Pooling samples prior to LC MS MS analysis has been shown to decrease intersubject variability ZD6474 and enhance the likelihood that any changes detected would be universal to disease. Prior to pooling, each control and probable AD mem brane rich protein fraction was visualized by silver stain ing following 1D gel electrophoresis to confirm equal protein contributions and to demonstrate comparable purity and integrity. Peptides were extracted from the samples following an in gel tryptic digest and analyzed in technical replicate using LC MS MS in a data dependent manner as described in the methods. After database Inhibitors,Modulators,Libraries searching, we identified and quantified 7,910 peptides representing 1,957 proteins. A total of 1,009 homologous protein groups were identified across control and AD sam ples fold difference from decreasing in AD to increasing.
Of these, 38% contain at least one transmembrane domain predicted by TMHMM 2. 0, and DAVID ontology analysis reported that 55% had Protein Information Resource annota tions relating to membrane. To determine candidate AD platelet membrane protein biomarkers from our list of 1,009 quantified proteins, we employed an approach to estimate true FDR that fully utilizes the power of technical Inhibitors,Modulators,Libraries replicates and a null experimental comparison Inhibitors,Modulators,Libraries to quantify false positives under any given filtering criteria. Relative differences in protein levels, ion intensities for identified peptides, expressed as signal to noise ratios, were extracted in MS survey scans of high resolution.

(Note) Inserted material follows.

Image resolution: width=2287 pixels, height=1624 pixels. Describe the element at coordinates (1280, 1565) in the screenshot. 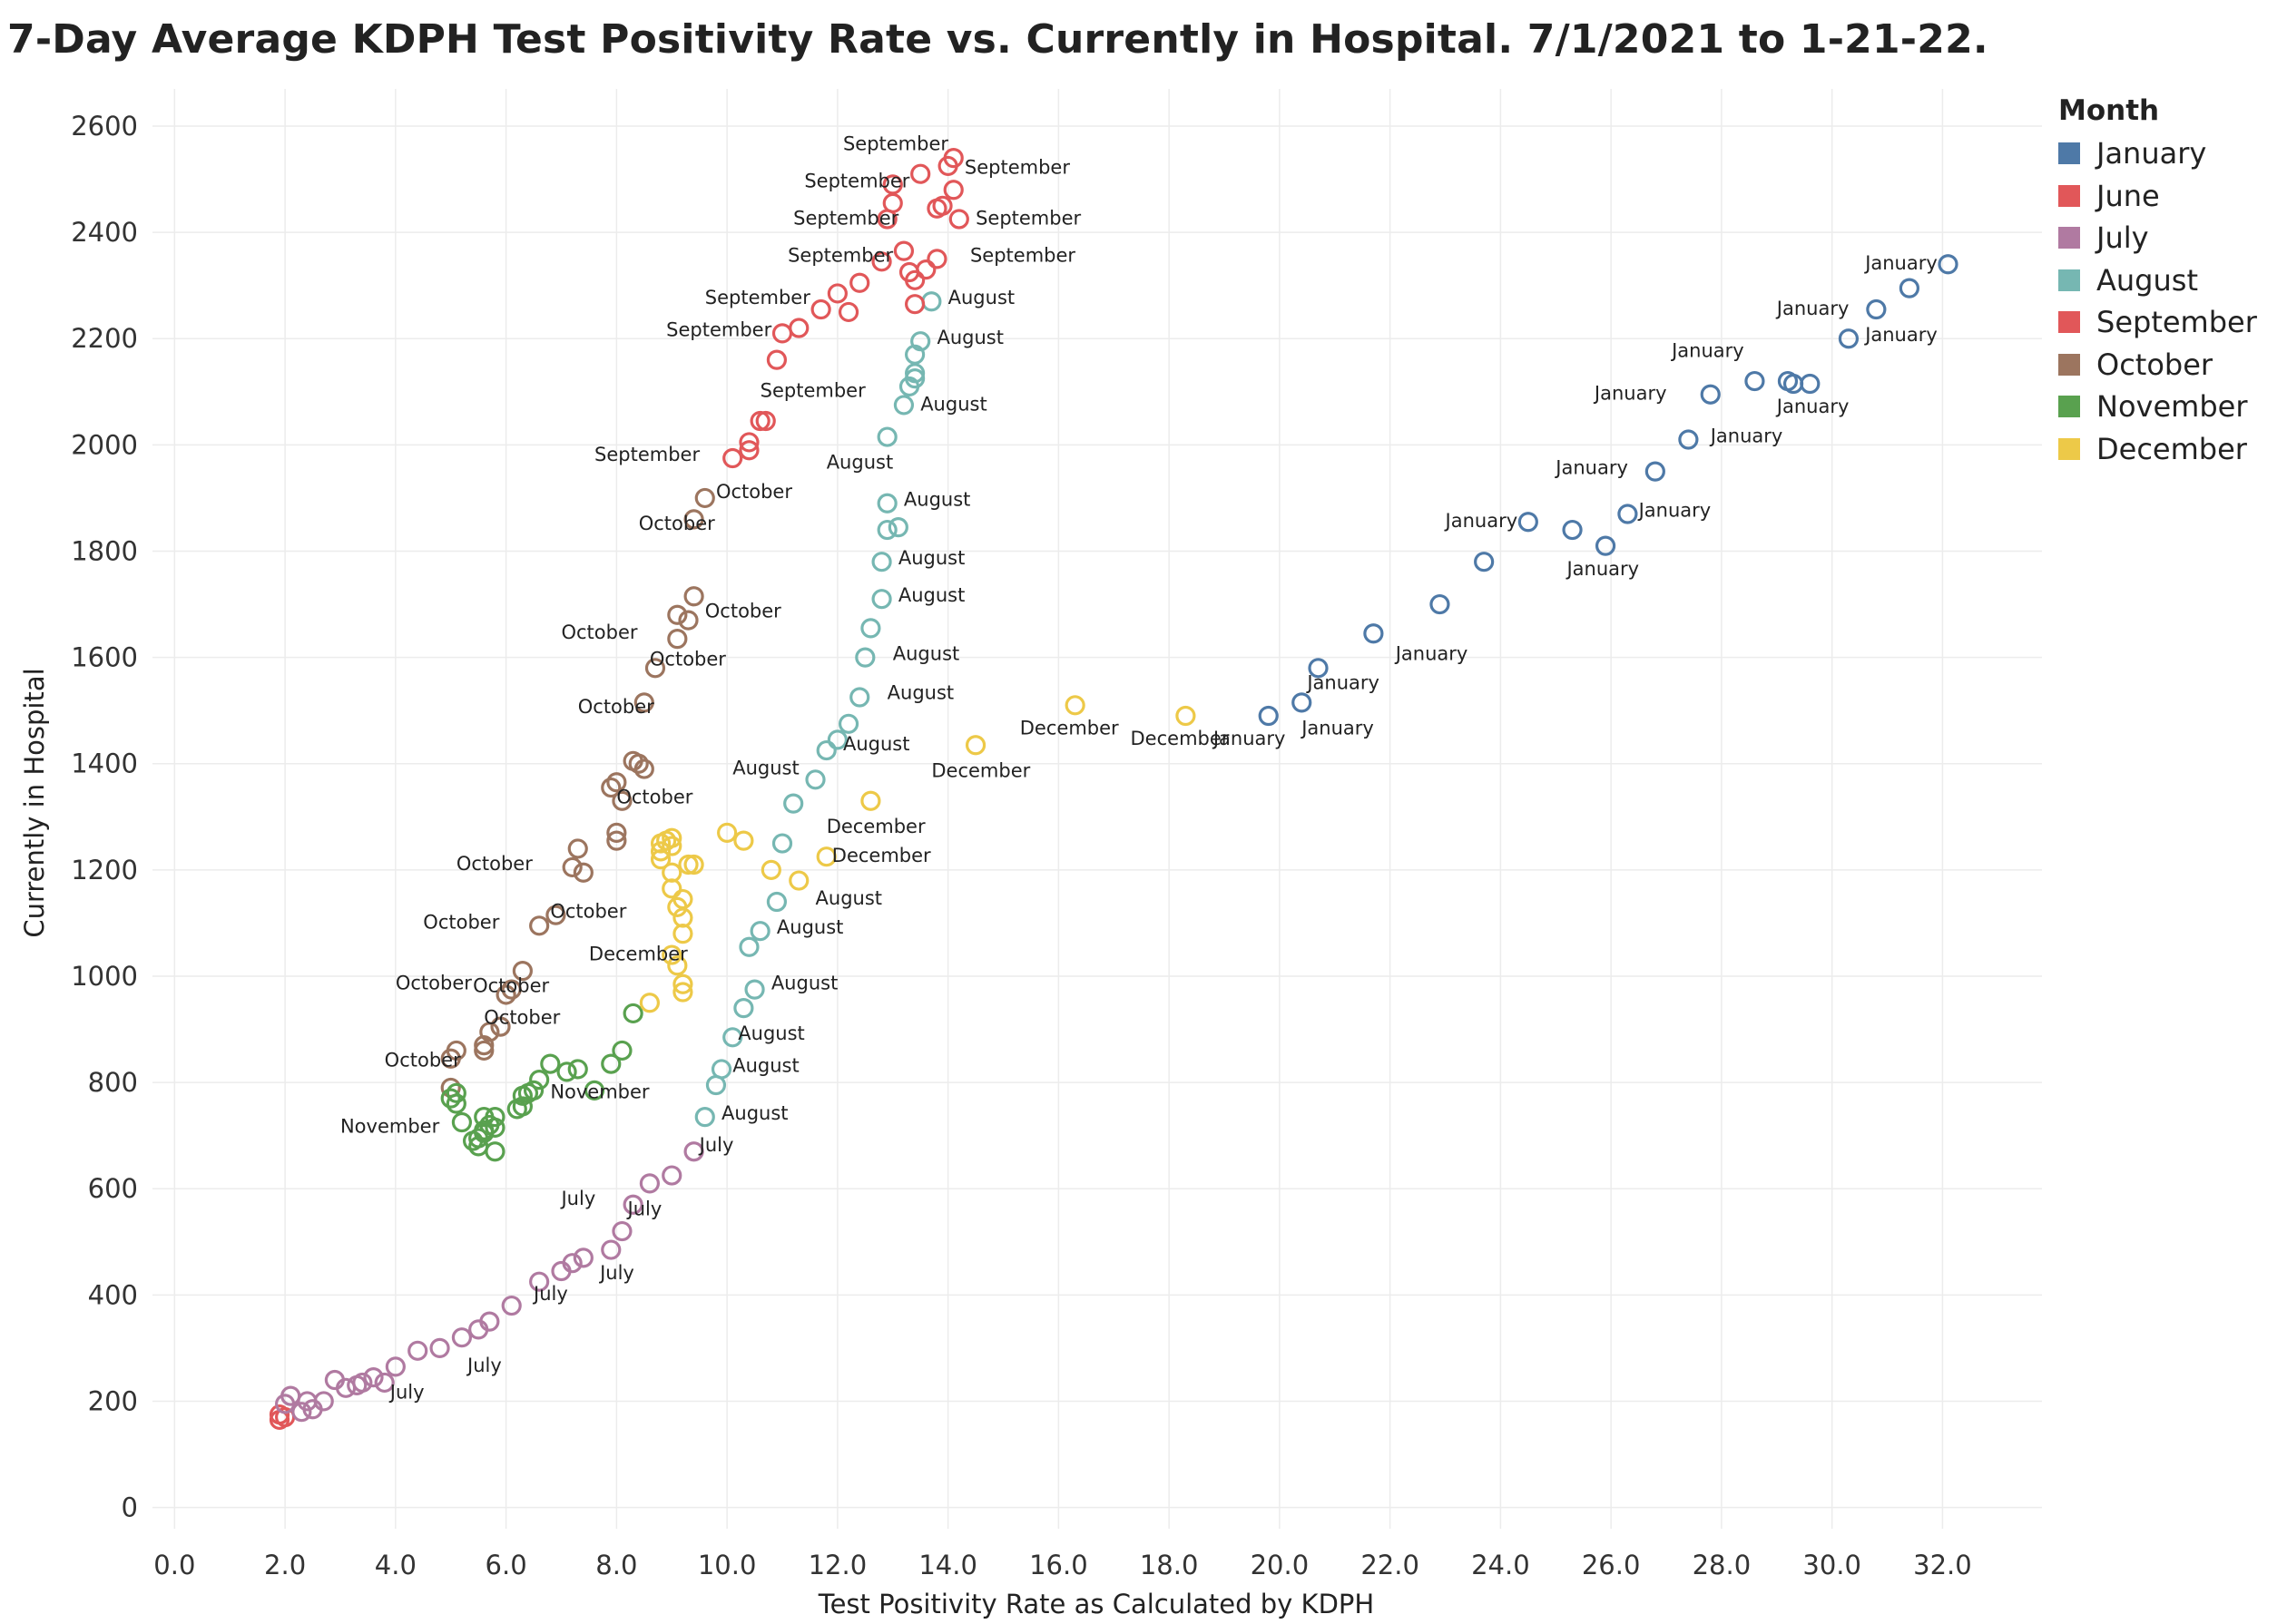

A ratio of ion intensities for the peptide Inhibitors,Modulators,Libraries precursor ions from AD and control LC MS runs were calculated, log2 transformed, and averaged to obtain a protein ratio across samples, Inhibitors,Modulators,Libraries and a null experiment log2 transformed ratio for control replicates. As predicted by the null hypothesis, the histogram of the differences and null experiment between protein log2 ratios fit Gaussian distributions, which enabled us to evaluate systematic bias according to the mean and biological var iation based on SD. The null experiment has a much smaller SD than the average log2 population. This is consistent with high reproducibility across replicates and indicates that our quantitative bioinformatics approach has suffi cient precision to detect the biological variance, which manifests as a much wider SD for the latter population.

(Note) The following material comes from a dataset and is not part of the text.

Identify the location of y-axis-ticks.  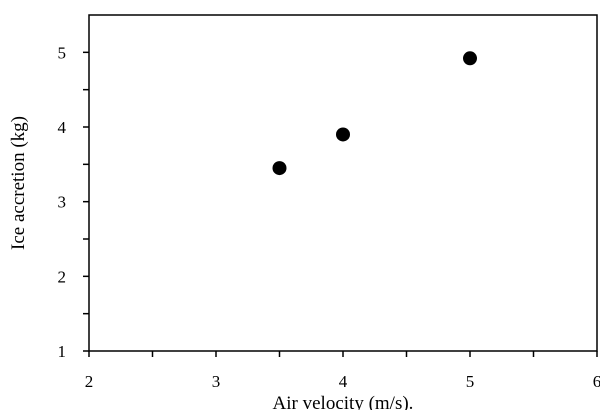
(86, 202).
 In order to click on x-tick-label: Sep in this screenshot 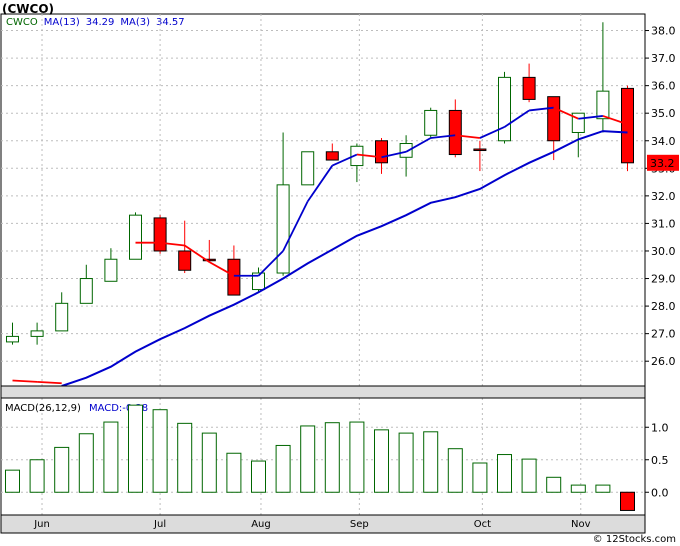, I will do `click(360, 524)`.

As a filtering criterion, proteins with potentially increased or decreased abundance in AD that fell outside the 99. thorough 9% two tailed confidence interval were considered as a sub group of interest. Increased confidence in the average of two technical replicates was obtained by restricting pro teins considered significantly changed to those with a coefficient of variation of less than 100%, where this filtering criterion alone reduced false positives surviving filtering in the null experiment from 74 to 24.